- _What to work on_:
The answer should hold only the lines from the one containing "Click the ホスト名 column header" through the one containing "The image size is (410, 210)." in the entries below, copied exactly, without pictures.

- _Stored data_:
+===+
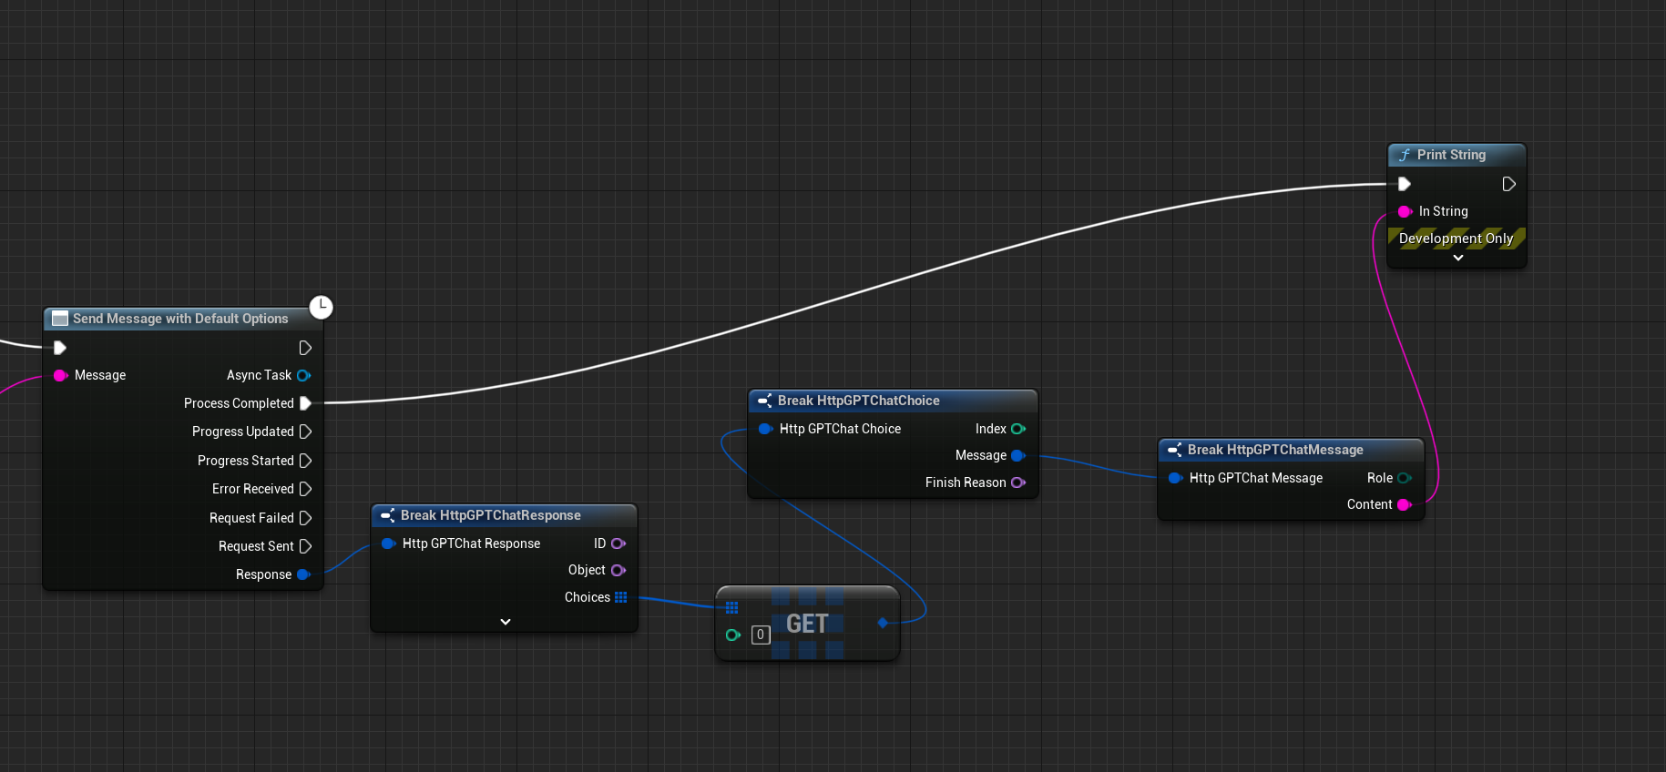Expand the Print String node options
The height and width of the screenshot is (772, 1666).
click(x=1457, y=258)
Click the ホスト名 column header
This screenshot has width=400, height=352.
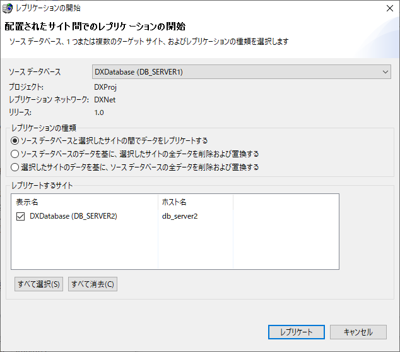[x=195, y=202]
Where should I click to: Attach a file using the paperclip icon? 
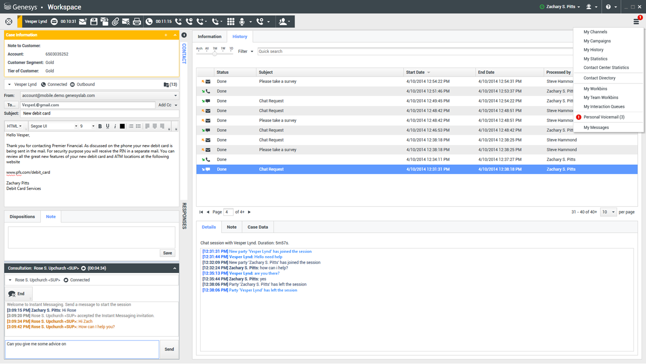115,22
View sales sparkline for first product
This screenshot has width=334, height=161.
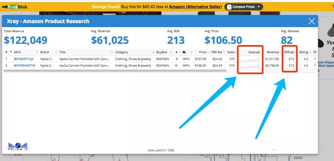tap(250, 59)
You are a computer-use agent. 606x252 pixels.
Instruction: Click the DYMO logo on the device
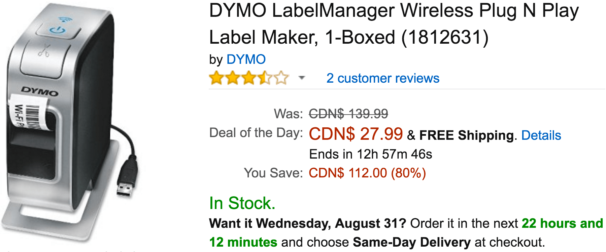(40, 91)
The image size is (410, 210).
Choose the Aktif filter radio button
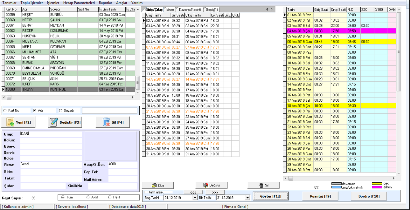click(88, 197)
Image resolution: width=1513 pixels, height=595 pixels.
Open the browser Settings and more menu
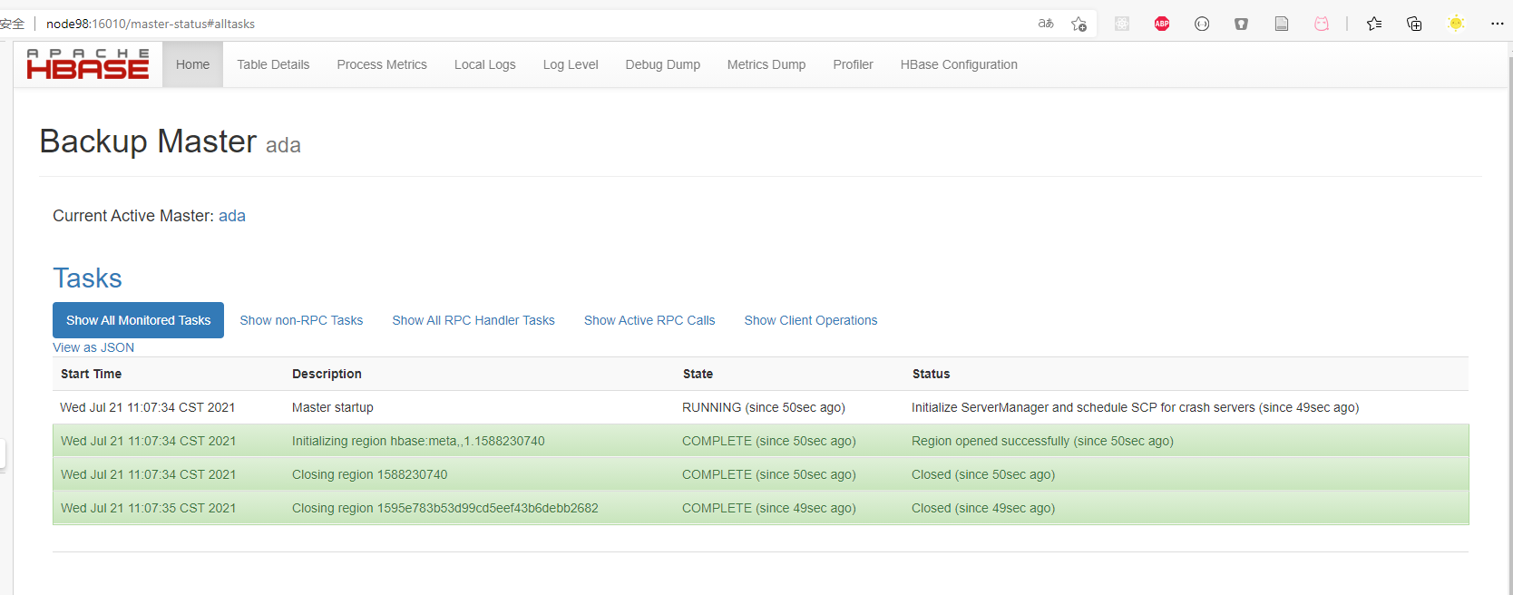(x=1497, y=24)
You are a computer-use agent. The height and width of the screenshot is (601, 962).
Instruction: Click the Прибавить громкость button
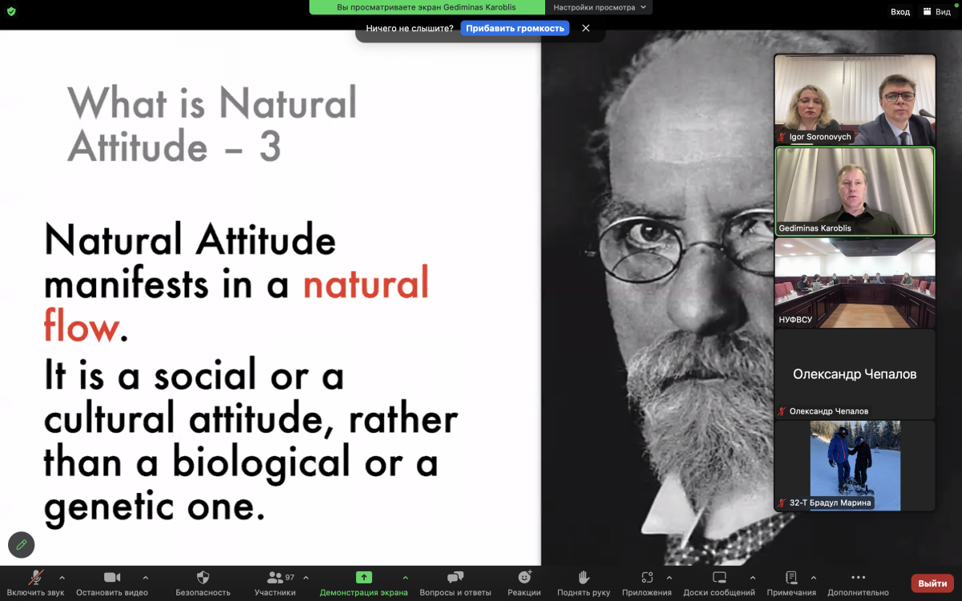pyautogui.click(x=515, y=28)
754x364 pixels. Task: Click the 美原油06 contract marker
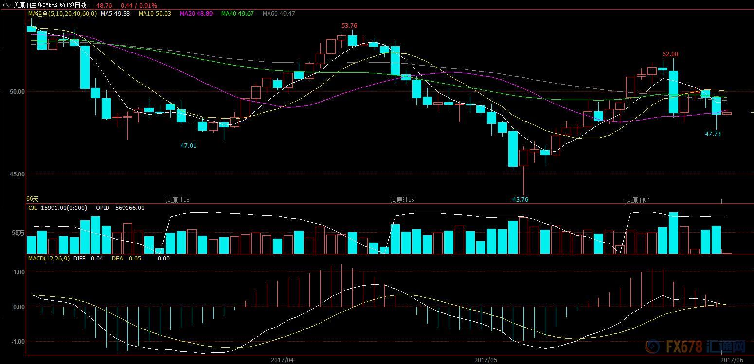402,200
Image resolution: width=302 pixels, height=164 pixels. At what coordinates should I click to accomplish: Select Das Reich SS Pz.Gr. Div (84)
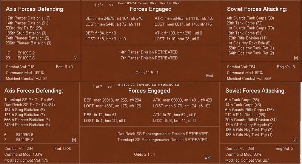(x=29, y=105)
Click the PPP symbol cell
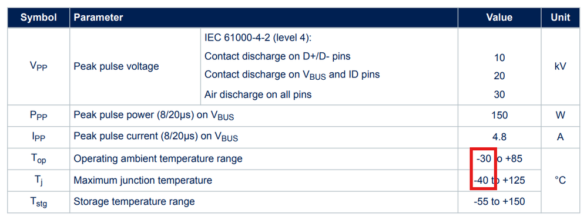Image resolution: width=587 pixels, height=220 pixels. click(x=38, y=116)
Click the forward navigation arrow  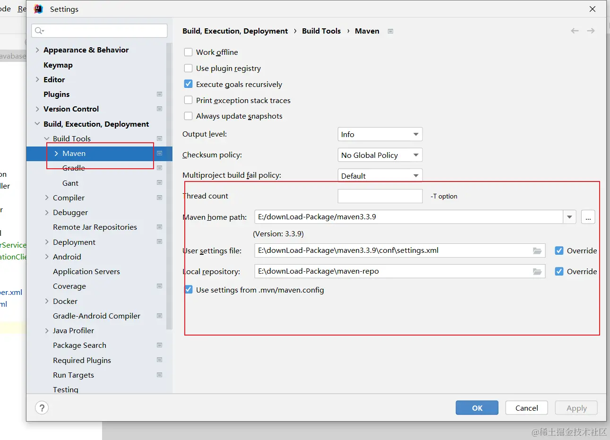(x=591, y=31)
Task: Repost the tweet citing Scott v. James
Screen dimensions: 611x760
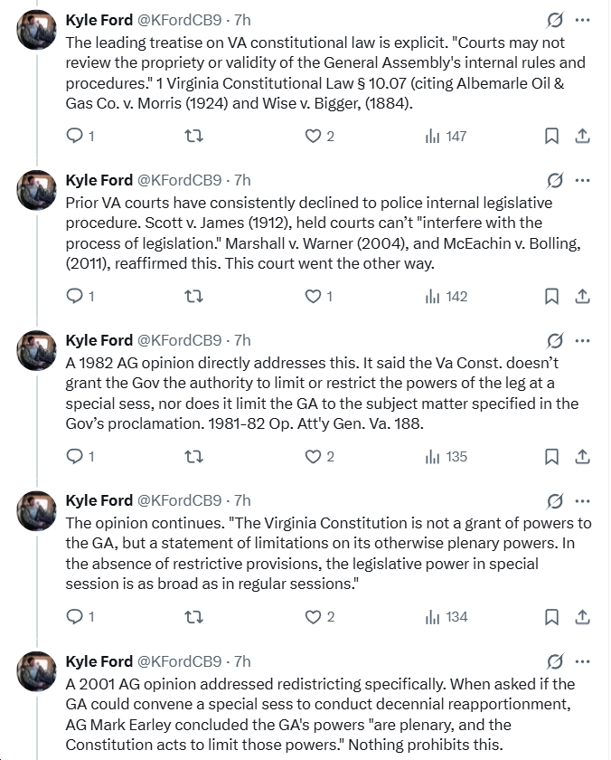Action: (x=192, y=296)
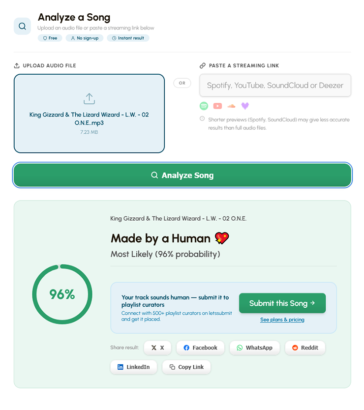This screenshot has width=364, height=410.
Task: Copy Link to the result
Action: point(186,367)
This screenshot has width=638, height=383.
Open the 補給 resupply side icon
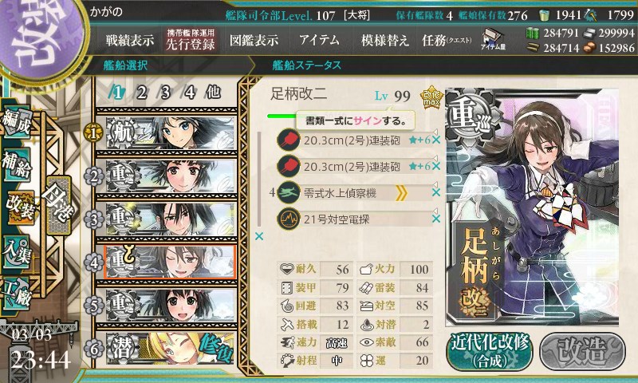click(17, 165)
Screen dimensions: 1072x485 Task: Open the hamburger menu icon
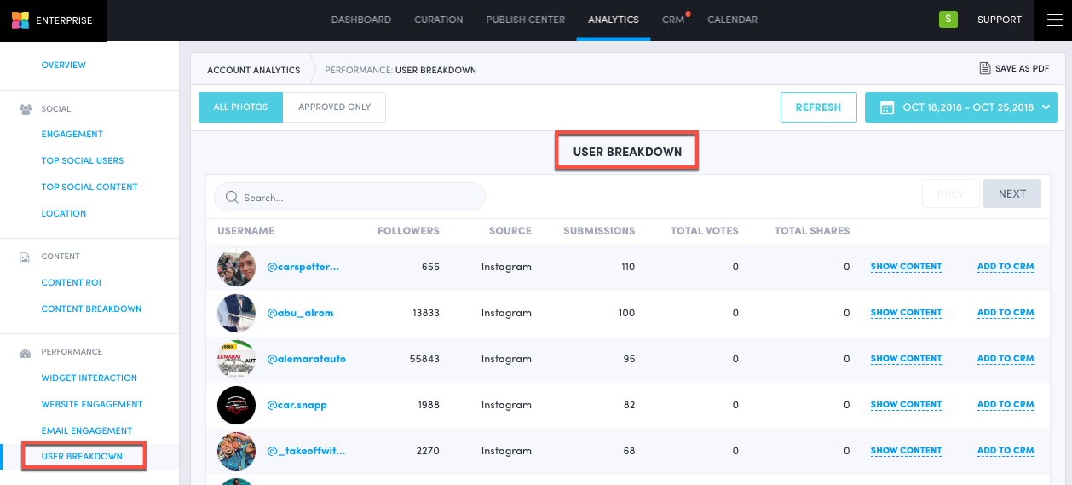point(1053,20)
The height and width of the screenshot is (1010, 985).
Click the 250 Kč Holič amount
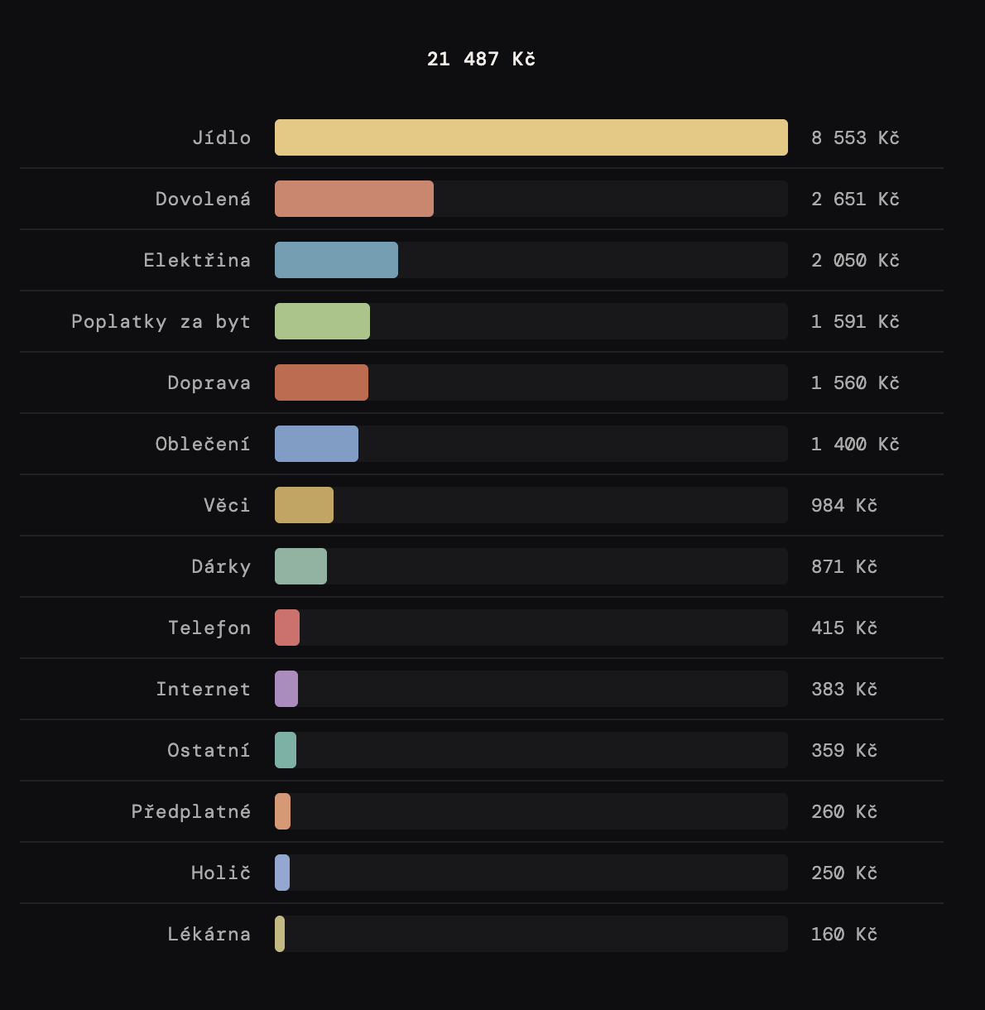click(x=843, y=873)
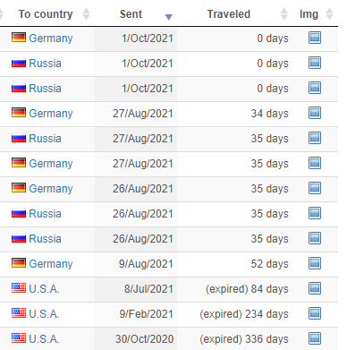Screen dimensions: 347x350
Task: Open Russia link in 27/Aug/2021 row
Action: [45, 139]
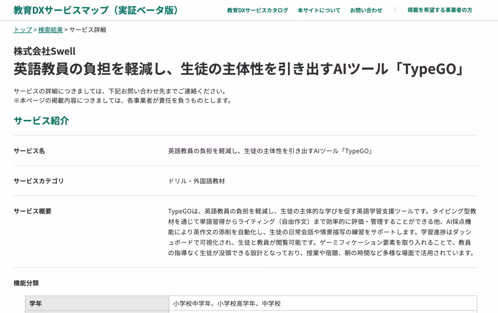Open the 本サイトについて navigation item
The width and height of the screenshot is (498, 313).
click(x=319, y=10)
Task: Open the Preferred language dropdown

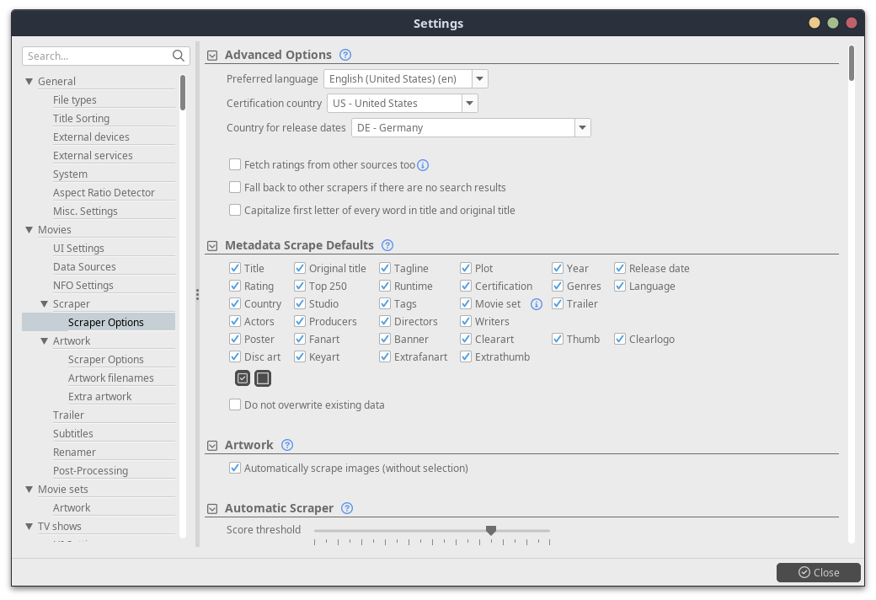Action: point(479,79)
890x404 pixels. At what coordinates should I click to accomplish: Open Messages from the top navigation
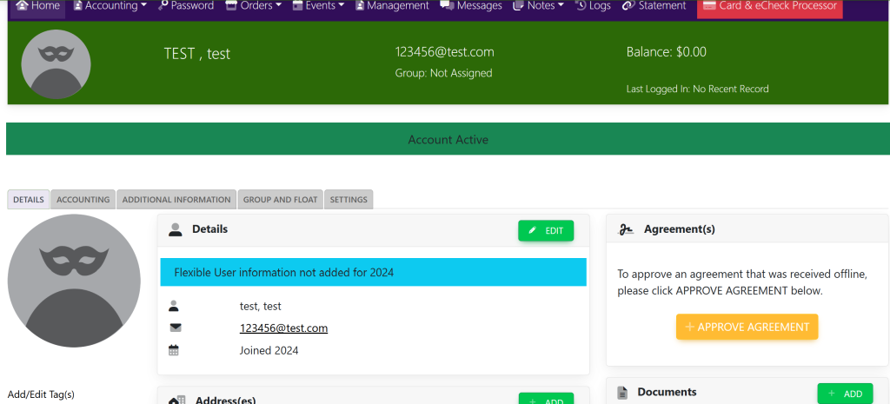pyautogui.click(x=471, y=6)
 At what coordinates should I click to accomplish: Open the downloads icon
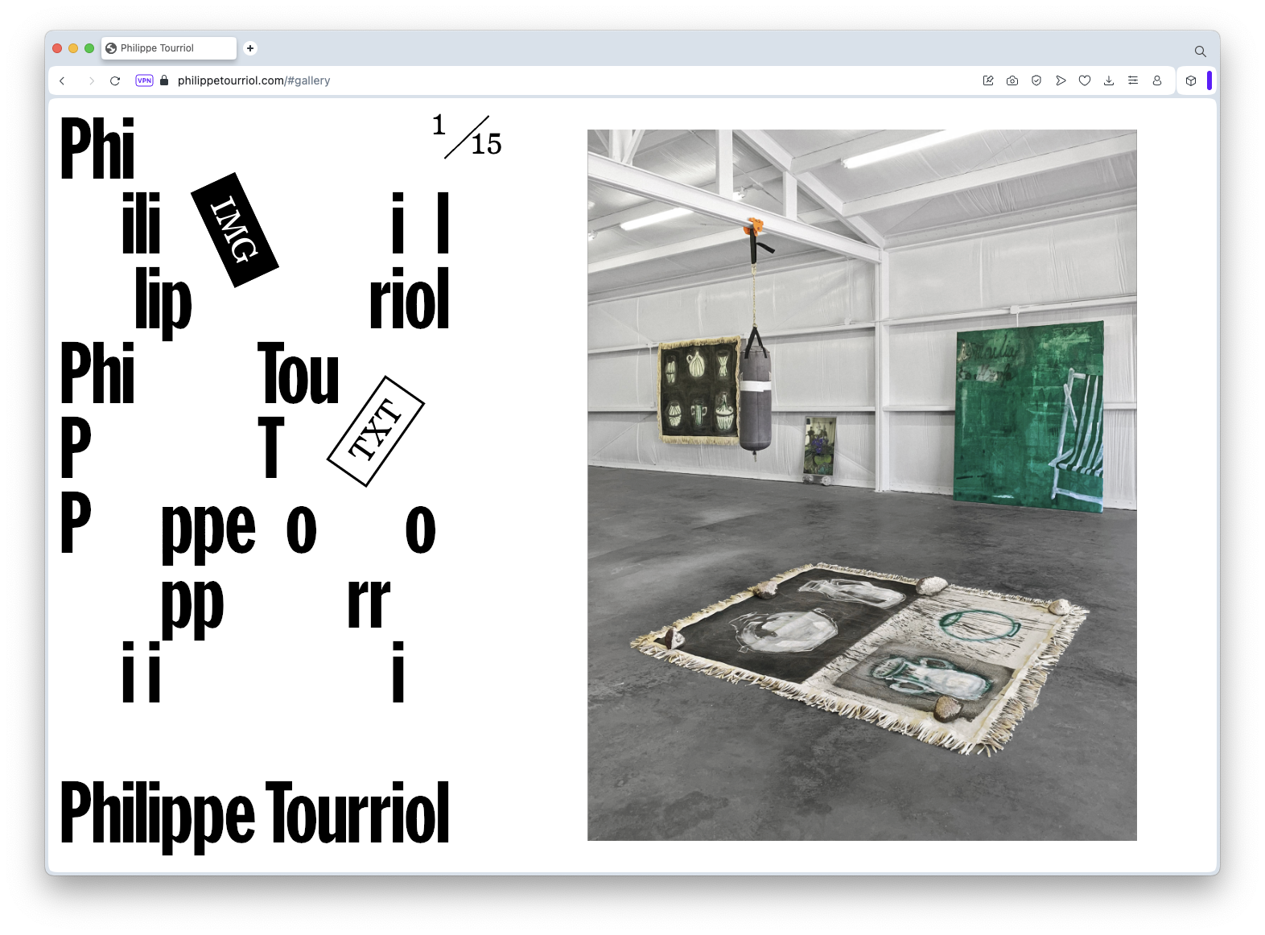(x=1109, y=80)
+===+
- _Solution_:
Click the ホスト名 column header
This screenshot has width=400, height=352.
[x=195, y=202]
Where should I click to: Attach a file using the paperclip icon? 
115,22
View sales sparkline for first product
This screenshot has width=334, height=161.
tap(250, 59)
You are a computer-use agent. 606x252 pixels.
Instruction: Click the DYMO logo on the device
(40, 91)
The image size is (410, 210).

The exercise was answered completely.